New insights underscore the value of considering sleep variability when addressing inequities in pediatric sleep health.
Sleep equity among children belonging to minoritized groups deserves more clinical attention, according to a new report published today in JAMA Network Open. This cross-sectional study found that racially and ethnically diverse pediatric populations continue exhibiting worse sleep outcomes compared with White children. Considering this evidence, the authors advocate for policy reform and enhanced practices to adequately address disparities in sleep health throughout younger populations.1
“Theoretical and empirical work attribute these disparities to structural and interpersonal challenges associated with children’s racially and ethnically minoritized identities, as well as cultural differences in the beliefs and practices related to sleep,” the authors write, pointing to a body of literature that demonstrates how, for example, Black families tend to endure reduced sleep duration and quality compared with non-Hispanic White families.

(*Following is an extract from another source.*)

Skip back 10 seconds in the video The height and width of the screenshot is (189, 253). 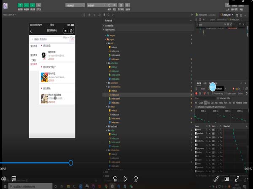pos(115,179)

Insufficient research considers sleep variability throughout Latinx, Asian, and multiracial pediatric populations | image credit: Michael - stock.adobe.com
A primary measure gaining more attention in sleep research is the concept of sleep variability/regularity, which may carry important implications for one’s health equal to that of sleep timing or duration. Emerging research over the years has suggested that sleep regularity or irregularity can contribute to—and be predictive of—numerous health outcomes. Variability may influence people’s cardiac health, metabolic functioning, mental health, cognitive performance and functioning, and more.2
The current authors emphasize the lacking attention that has been paid to racial and ethnic groups outside of Black populations and, in an effort to expand knowledge in this regard, their study leverages actigraphy sleep data from the national Adolescent Brain Cognitive Development (ABCD) study to explore a plethora of pediatric sleep dimensions across White, Black, Asian, Latinx, and multiracial children.1
In total, there were 3868 children included in the analysis aged between 11 and 12 years on average. Nearly half of this group was female (n =1913). Overall, 58.4% (n = 2260) were White, 20.7% (n = 801) were Latinx, 9.2% (n = 356) were multiracial, 9% (n = 347) were Black, and 2.7% (n = 104) were Asian.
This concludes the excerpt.